Last week, Palace Shaw, an out-going employee at PRX, circulated a letter among her colleagues that laid out several details and reasons that contributed to her departure. In that letter, she paints a picture of PRX as being a workplace that made things structurally and culturally hard for her, as a Black woman, to feel like she had a place and a future there. And so, Shaw decided to leave, even during a pandemic and an economic crisis.
The existence of Shaw’s latter, and aspects of its content, was initially made publicly prominent in a thread published last Friday by an anonymous Twitter account called “freepublicradio.”
With Shaw’s consent, I’m linking the full letter here.
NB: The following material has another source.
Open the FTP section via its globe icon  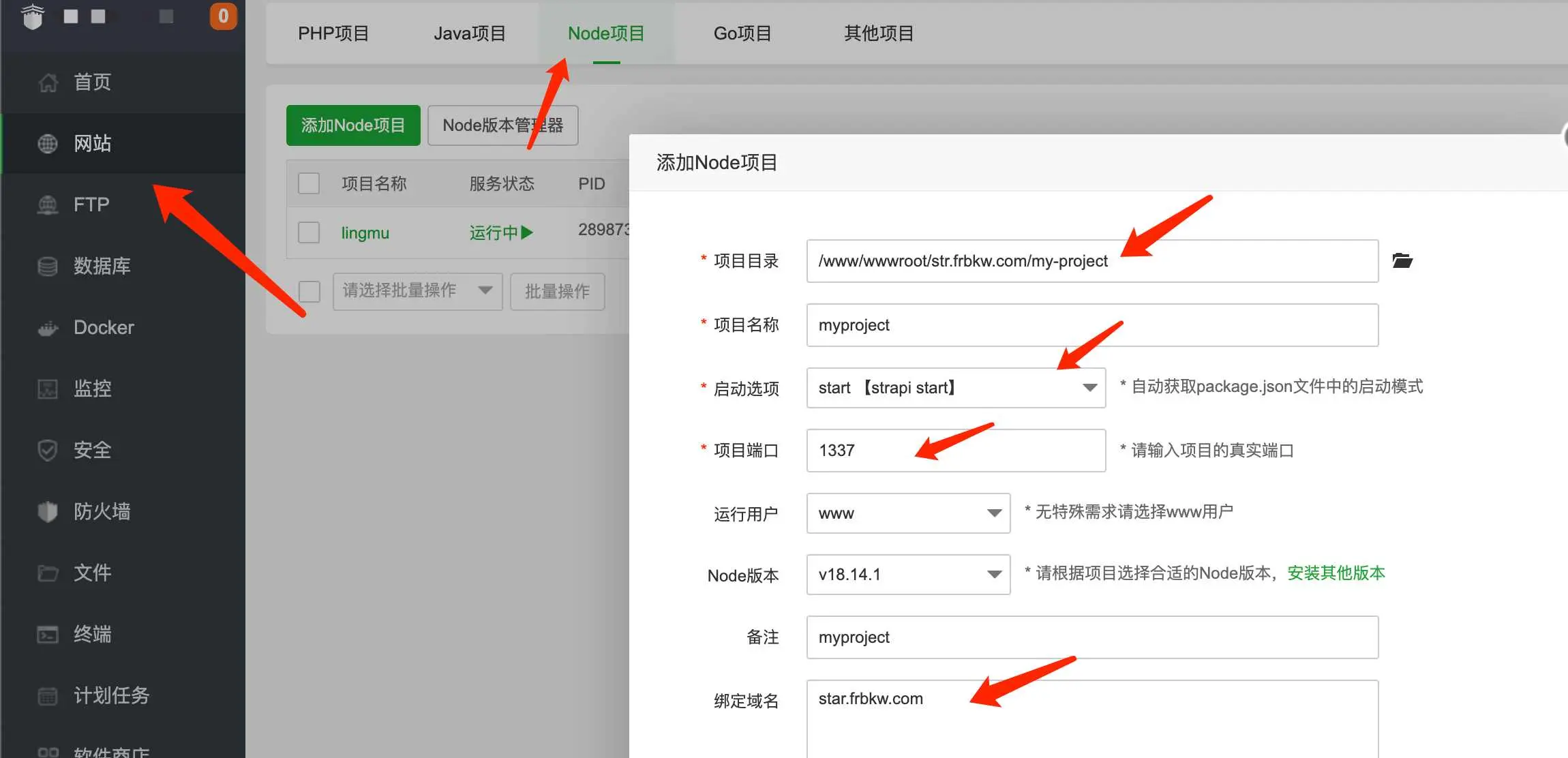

In the letter, Shaw draws attention to a disparity in pay and professional opportunity (she writes of being kept at a consistently lower pay level relative to other workers of similar roles and responsibilities, despite her contributions); an organizational culture that’s been specifically toxic for Black employees (Shaw notes an instance in which PRX CEO Kerri Hoffman touched her hair without consent, and further asserted that “each characteristic on the list of White Supremacy Culture Characteristics is fully expressed in the workplace”); and a resultant pattern in which at least four Black women have left organization over the past year. Shaw is the fourth woman.
In a statement sent to me, Shaw wrote:
What can’t be lost in any of this, is that I chose to be unemployed during a pandemic and economic crisis over continuing at PRX. That was an incredibly difficult decision to make. Since sending the letter, Kerri Hoffman has not taken personal accountability for violating me or reached out to me at all. Under Kerri Hoffman, a culture that erodes the well-being of Black women thrives. My letter is as much about her lack of leadership as it is about my mistreatment and the systemic mistreatment that exists at PRX.
The internal response from leadership has been disheartening, and I have only seen buzzwords used repeatedly as a result. “Taking things seriously” without responding to staff members’ concerns, “taking accountability” without apologizing or acknowledging the events in my letter as true despite the documentation. Without an apology, I cannot conclude that they are sorry for my experience, or the experiences of those who left before me. This letter is the tip of an iceberg of the ways in which PRX and its associated orgs (PRI’s The World) have behaved. This long standing issue has become clear through others coming forward to share their experiences.
My hope is that going forward the work that PRX does for “openness” and “diversity will be held under more scrutiny.
Late yesterday, Hoffman published a Medium post containing a message that she had sent out to staffers earlier in the day responding to what had been going on. “I hear you,” Hoffman wrote. “I apologize and take full responsibility. I am sorry my leadership has not matched your expectations of me. I pledge to do better.” She went on to lay out steps that the organization had taken towards greater diversity, equity, and inclusion leading up to this point, along with steps that were more recently taken to address concerns raised in Shaw’s letter, including hiring a third-party investigator to look into those concerns. The question of whether those steps are adequate or merely procedural platitudes can — and should — be debated.
This episode comes during what has already been a very fraught few weeks for public media, specifically around the issue of diversity, equity, and inclusion. Last Friday, Marissane Lewis-Thompson, a newscaster and reporter with St. Louis Public Radio, published an open letter over Medium that criticized the station for facilitating a culture of systemic racism, singling out specific individuals in managerial positions.
Though somewhat different in scale and severity, last Friday also saw the resignation of WAMU general manager J.J. Yore, which comes as a culmination of several months’ worth of internal turmoil and advocacy against the station’s newsroom culture. There’s a tremendous amount that happened within the context of this specific story, and I recommend checking out the write-ups from DCist and the Washington Post to get a comprehensive sense of the picture.
All these stories, of course, play out within the shadow of what feels like the ur-Story of this narrative thread: the revelations of New York Public Radio’s toxic workplace culture, which first exploded at the end of 2017, and whose battles continue to persist to this day.